Two of the world’s largest pharmaceuticals companies are set to merge in a joint venture that could have combined sales of nearly $10 billion.
GlaxoSmithKline plans to combine its consumer-health business with Pfizer – split at 68% to 32% in equity holdings respectively – and its shares rose as much as 7.4% on the announcement. GSK was trading up 7.2% as of 10 a.m. in London (5 a.m. EST).
The companies say they will have a joint market share far exceeding that of rivals such as Johnson & Johnson, Sanofi, and Bayer.
Integrating the two businesses should bring annual savings of £500 million ($633 million) by 2022, with total costs of £1.2 billion, and is expected to be completed by the second half of next year, the companies said.
It marks a continuation of GSK’s dealmaking after it bought the Swiss drugmaker Novartis out of its minority stake in its combined consumer-health business, while earlier this month the company bought the US oncology-focused firm Tesaro for $5.1 billion.
“In the short-term, teaming up with Pfizer means GSK will become over the counter market leader in pretty much all major geographies around the world, and the partnership should bring significant cost savings too,” said George Salmon, an equity analyst at Hargreaves Lansdown.
“Still though, all deals can be made to look good on paper – the challenge will be delivering smooth execution of those planned savings.”
GSK intends to separate its consumer business from its UK stock-exchange listing within three years of the deal, splitting the company into two separate businesses.
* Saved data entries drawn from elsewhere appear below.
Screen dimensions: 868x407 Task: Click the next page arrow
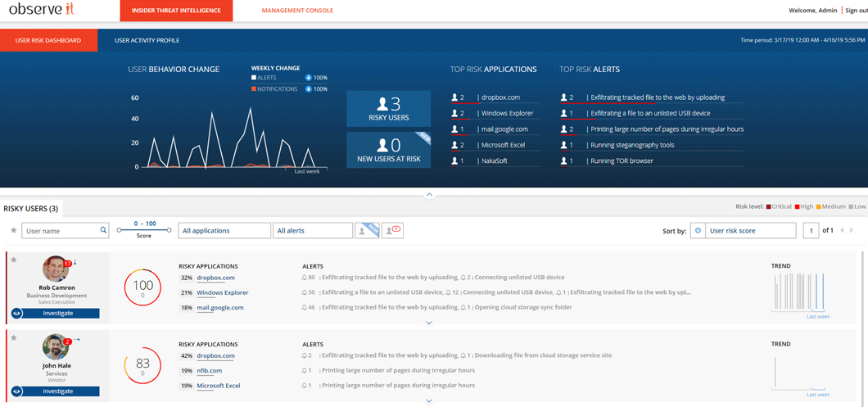[852, 231]
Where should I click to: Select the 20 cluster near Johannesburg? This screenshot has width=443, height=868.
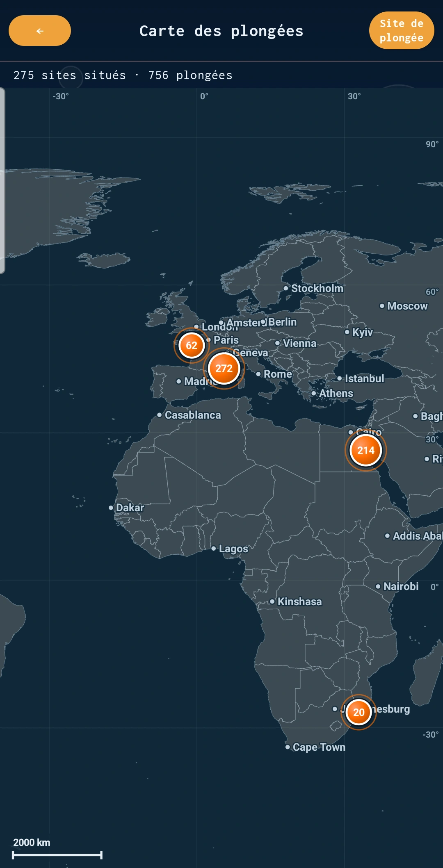click(359, 712)
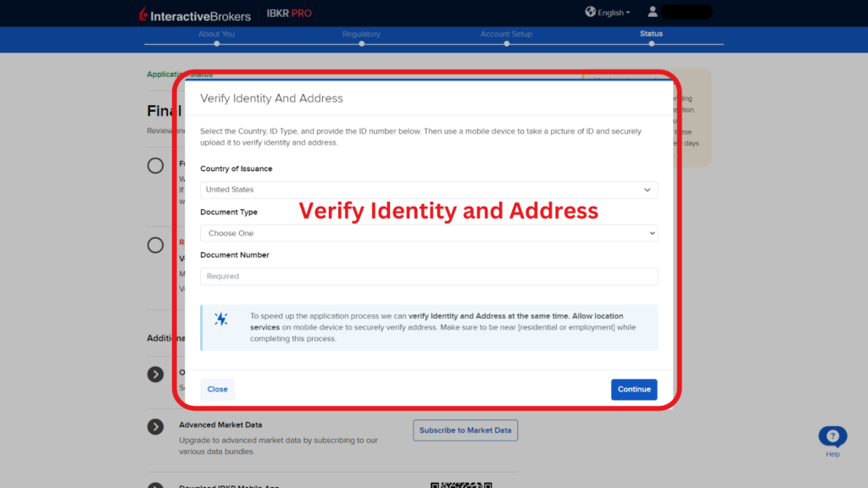The height and width of the screenshot is (488, 868).
Task: Click the Status step dot on the progress bar
Action: (x=651, y=43)
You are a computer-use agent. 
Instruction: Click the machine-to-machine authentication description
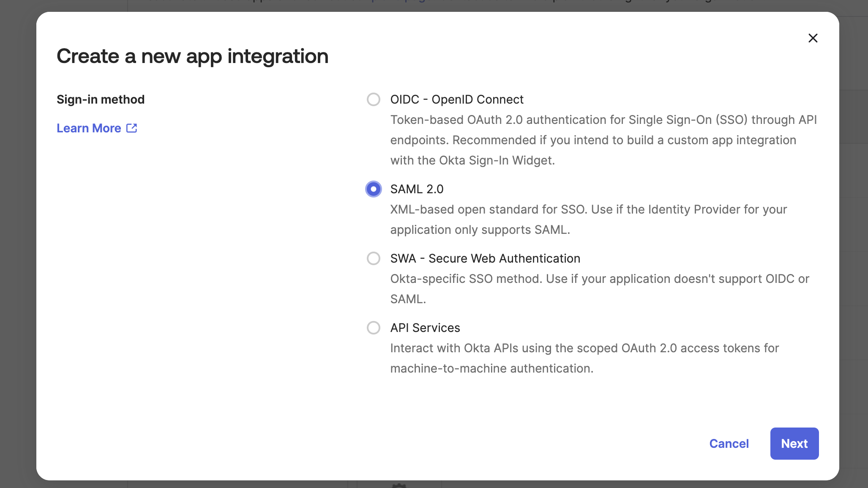point(584,358)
“Ultimately, our goal is to create two exceptional, UK-based global companies, with appropriate capital structures, that are each well positioned to deliver improving returns to shareholders and significant benefits to patients and consumers,” said GSK’s chief executive, Emma Walmsley.
The Glaxo-Pfizer deal comes on a huge day for the pharmaceutical industry after Bloomberg reported that General Electric’s healthcare business had confidentially filed for an IPO.